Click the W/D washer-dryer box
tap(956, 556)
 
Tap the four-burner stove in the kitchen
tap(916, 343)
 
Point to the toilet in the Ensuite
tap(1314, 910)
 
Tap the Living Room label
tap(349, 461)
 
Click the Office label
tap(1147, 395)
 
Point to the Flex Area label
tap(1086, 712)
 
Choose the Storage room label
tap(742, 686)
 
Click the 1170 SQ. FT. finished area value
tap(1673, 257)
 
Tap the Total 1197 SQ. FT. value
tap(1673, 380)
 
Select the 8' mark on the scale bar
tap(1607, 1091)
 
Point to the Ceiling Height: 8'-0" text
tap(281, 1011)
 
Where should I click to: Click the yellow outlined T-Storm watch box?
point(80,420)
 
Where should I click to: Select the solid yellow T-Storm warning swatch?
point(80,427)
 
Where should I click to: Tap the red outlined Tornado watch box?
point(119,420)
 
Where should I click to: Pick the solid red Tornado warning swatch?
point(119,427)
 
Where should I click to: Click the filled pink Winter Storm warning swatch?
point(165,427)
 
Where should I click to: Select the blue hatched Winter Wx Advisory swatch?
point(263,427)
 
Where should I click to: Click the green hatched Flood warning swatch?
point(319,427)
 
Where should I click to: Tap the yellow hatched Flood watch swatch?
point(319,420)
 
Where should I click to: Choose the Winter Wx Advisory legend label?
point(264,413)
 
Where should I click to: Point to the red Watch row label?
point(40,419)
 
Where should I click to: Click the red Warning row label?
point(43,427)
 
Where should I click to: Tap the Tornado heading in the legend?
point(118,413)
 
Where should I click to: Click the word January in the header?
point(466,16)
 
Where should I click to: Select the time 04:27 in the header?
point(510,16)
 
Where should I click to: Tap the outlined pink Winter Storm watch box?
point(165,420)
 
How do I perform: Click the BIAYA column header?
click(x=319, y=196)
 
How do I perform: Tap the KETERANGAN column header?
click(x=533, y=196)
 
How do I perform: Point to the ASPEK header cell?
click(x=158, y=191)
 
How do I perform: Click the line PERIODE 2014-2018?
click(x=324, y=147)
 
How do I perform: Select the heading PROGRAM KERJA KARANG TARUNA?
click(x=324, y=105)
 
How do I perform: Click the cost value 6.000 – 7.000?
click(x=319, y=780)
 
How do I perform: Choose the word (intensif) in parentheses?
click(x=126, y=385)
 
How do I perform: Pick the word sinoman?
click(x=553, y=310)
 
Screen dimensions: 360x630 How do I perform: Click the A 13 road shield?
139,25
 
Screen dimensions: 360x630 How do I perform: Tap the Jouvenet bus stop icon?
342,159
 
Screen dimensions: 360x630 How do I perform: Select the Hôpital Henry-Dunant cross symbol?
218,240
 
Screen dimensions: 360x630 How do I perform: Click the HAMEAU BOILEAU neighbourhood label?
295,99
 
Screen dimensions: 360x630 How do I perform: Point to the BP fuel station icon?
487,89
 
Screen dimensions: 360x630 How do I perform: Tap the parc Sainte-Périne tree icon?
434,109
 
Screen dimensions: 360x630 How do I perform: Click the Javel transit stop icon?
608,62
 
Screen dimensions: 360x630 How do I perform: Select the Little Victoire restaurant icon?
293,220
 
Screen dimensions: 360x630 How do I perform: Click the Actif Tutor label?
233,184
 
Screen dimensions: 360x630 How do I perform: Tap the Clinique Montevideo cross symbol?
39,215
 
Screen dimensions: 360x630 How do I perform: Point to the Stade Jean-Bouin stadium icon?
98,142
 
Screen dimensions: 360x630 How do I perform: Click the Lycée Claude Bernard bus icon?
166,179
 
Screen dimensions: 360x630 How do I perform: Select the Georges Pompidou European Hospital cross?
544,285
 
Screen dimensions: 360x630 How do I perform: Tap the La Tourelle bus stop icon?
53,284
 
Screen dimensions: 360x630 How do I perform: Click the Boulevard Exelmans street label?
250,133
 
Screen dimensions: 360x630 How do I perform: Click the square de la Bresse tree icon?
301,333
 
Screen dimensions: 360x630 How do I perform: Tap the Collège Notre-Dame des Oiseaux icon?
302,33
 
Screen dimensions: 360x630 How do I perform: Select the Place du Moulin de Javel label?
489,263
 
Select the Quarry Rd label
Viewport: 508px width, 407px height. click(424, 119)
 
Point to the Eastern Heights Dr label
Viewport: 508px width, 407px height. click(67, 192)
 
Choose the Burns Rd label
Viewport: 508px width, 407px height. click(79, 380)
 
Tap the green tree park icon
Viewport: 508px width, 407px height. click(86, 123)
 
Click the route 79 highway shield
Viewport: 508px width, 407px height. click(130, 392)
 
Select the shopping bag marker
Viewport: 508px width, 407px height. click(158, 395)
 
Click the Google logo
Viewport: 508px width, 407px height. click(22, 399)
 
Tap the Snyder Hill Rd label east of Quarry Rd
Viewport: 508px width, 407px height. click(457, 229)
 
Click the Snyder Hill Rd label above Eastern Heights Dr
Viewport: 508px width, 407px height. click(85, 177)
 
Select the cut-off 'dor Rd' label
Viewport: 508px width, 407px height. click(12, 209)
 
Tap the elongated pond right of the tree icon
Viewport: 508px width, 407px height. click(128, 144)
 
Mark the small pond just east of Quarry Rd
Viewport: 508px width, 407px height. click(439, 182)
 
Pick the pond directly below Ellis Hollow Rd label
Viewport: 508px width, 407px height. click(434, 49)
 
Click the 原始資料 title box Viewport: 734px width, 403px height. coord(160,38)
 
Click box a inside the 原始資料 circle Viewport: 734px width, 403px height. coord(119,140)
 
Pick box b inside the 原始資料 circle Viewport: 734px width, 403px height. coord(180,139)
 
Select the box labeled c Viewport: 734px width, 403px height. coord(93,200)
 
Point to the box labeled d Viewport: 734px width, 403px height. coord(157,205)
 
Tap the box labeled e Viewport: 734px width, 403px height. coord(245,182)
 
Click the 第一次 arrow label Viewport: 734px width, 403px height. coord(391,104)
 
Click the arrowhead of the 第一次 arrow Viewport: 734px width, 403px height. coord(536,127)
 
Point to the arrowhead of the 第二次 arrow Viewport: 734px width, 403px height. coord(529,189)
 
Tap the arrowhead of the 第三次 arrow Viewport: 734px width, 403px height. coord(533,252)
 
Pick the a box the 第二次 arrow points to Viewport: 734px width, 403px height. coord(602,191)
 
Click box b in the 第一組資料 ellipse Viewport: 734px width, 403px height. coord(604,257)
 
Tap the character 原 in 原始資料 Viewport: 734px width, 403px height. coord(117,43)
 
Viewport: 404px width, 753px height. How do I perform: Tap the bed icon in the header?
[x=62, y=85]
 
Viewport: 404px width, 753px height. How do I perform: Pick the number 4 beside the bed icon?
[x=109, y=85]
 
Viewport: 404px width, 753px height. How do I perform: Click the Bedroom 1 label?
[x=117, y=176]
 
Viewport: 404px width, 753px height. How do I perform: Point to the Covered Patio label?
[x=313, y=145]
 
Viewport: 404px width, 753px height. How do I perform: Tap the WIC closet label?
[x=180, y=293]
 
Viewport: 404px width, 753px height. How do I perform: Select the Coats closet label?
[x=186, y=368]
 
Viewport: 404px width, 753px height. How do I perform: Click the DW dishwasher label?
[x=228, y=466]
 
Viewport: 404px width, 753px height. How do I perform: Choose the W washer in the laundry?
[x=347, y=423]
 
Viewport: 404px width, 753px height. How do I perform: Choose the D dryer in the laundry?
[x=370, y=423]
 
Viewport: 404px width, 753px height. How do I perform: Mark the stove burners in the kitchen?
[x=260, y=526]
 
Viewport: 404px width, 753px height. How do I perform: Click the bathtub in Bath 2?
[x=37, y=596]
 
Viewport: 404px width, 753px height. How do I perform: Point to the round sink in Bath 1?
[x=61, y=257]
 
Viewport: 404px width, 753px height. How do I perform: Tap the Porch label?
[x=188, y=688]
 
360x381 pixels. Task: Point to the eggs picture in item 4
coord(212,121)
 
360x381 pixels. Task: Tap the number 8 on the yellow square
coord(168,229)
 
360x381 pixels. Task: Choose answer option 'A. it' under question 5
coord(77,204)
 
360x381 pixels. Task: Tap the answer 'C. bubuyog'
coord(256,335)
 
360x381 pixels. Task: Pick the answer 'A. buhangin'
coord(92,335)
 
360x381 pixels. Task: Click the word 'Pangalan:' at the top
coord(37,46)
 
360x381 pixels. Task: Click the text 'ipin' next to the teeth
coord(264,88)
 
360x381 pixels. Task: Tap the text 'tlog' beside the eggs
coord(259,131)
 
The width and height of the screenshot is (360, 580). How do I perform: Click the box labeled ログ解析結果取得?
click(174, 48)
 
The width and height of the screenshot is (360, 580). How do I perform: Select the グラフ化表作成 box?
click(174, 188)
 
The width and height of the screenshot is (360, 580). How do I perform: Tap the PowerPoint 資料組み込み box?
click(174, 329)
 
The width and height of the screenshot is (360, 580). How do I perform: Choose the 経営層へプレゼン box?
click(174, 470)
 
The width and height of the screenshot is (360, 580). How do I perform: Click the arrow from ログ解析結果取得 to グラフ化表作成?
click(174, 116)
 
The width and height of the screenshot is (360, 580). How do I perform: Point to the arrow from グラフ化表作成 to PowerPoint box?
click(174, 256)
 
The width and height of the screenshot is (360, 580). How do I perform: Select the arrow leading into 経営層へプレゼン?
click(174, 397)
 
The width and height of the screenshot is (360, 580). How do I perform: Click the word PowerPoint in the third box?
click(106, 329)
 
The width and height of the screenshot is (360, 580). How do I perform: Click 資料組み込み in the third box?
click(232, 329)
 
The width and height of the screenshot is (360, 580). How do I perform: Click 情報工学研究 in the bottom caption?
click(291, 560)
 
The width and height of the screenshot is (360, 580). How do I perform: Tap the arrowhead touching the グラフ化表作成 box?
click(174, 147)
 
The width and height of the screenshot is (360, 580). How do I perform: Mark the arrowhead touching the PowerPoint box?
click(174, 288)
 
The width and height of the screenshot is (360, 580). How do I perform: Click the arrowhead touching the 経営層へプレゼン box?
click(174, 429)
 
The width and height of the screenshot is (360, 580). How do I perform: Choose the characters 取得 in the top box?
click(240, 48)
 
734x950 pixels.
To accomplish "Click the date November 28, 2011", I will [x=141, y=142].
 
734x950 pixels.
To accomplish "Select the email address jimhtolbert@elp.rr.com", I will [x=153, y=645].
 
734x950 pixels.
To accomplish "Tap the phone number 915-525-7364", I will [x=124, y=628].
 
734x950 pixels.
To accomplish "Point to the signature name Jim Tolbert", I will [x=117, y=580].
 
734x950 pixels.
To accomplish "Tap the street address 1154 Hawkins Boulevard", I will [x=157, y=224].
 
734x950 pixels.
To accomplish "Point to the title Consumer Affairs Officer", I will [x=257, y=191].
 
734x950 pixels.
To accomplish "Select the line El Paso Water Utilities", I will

══════

#### [EXERCISE BRIEF]
Copy the data word for word, from the first line through the line that contains "tap(742, 686)".

#### [SOLUTION TO THE EXERCISE]
Click the W/D washer-dryer box
tap(956, 556)
 
Tap the four-burner stove in the kitchen
tap(916, 343)
 
Point to the toilet in the Ensuite
tap(1314, 910)
 
Tap the Living Room label
tap(349, 461)
 
Click the Office label
tap(1147, 395)
 
Point to the Flex Area label
tap(1086, 712)
 
Choose the Storage room label
tap(742, 686)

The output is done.